I can’t seem to find online the story I heard, but one girl told the NHPR reporter that she got involved simply because she wasn’t ready for the regular basketball season to be over — so she signed up to be a “partner,” helping kids with disabilities to pass, dribble, and score. The rules of this league stipulate that partners may not score more than 25% of the points in a game; but in the most recent season, the partners didn’t score at all, choosing instead to pass the ball to their developmentally disabled teammates. As the team practiced and played together, friendships developed naturally between kids who, in other circumstances, would never have spent time together at all.
The games are less fierce and more cooperative, but they are real games, and part of real tournaments. The program has recently taken off in a big way in high schools across New England. The games are lively and exciting, but “[t]he best thing we found out that happened last year were all the things that happened off the court,” [Project Unify director at Special Olympics Maine Ian] Frank, Frank said.
“The traveling to games, putting on the uniform with the school colors, playing in a home gym, socializing with students that typically you wouldn’t have, the barriers that got broken down and the doors that got opened, obviously the things that are happening are very positive to all of us and the students involved. “It’s a place where people can shine, it’s a great avenue for sports at its truest form. There are so many life lessons that really come out of this program it’s hard not to be able to sell this,” he said. … “The impact it had not just on a basketball team but the culture of a school internally was special to see.”
When I was in school, kids with developmental disabilities were segregated into separate classrooms. Students in the general population rarely saw them, much less played or worked with them. They were just those weird, scary kids who got shuffled around when the rest of us were doing regular school. A few of the more effusive kids with special needs were treated as adorable mascots, but there was certainly no concerted effort to integrate them, or to get to actually know them. Things have changed.

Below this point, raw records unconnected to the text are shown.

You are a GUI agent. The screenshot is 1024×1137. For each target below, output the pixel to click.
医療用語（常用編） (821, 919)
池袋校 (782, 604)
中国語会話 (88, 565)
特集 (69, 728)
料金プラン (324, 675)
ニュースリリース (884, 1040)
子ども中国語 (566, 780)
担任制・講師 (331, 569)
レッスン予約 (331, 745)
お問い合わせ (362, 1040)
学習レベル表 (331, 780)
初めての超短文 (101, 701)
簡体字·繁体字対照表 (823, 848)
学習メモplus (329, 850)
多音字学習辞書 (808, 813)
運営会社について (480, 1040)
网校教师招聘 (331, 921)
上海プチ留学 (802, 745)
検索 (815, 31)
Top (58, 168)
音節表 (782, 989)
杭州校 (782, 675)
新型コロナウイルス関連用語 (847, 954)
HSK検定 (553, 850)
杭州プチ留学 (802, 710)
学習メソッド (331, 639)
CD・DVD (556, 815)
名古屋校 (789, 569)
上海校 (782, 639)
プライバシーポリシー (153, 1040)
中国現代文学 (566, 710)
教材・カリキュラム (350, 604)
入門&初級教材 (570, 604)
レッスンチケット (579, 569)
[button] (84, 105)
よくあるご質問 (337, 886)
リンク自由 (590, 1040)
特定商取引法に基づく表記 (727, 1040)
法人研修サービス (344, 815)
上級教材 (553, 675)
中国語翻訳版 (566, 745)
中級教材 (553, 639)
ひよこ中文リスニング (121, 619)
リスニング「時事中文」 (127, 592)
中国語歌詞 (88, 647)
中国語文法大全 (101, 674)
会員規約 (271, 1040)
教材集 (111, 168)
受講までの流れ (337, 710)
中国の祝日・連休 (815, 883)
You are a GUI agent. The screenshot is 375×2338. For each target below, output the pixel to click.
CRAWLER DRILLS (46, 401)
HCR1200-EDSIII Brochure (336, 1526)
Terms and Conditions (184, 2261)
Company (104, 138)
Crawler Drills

Another happy innovation: in my kids’ high school, the Interact club (the high school version of Rotary) has an initiative that encourages students to become friends with kids with special needs, checking in on them throughout the day, cheering them on, helping them get along with other students. I talked to a student from one high school in a different state, and he said that, as the year began, the kids with developmental disabilities were outcasts, and their classmates nervously averted their eyes, or even jeered at them. But once the school made an organized, explicit effort to bring them into the community, the special needs kids gradually became “rock stars,” collecting high fives and swapping nicknames with the other kids as they made their way down the hall. More than that, true friendships formed, which endured outside of the school.
These programs are very much in line with the aims of Jean Vanier, founder of L’Arche, a foundation which builds special communities where people with and without intellectual disabilities live and work together for their mutual benefit. How beautiful to see secular schools making a similar effort.
Sometimes it feels like the world is getting worse and worse, but this effort to integrate the developmentally disabled is a true, meaningful, and increasingly popular movement in American society. Even as there is a push to eliminate “imperfect” children before they are born, there is a simultaneous push to make contact and to build genuine relationships with people with developmental disabilities, for their benefit and for the benefit of the non-disabled population.
Little green shoots! They’re there if you look for them.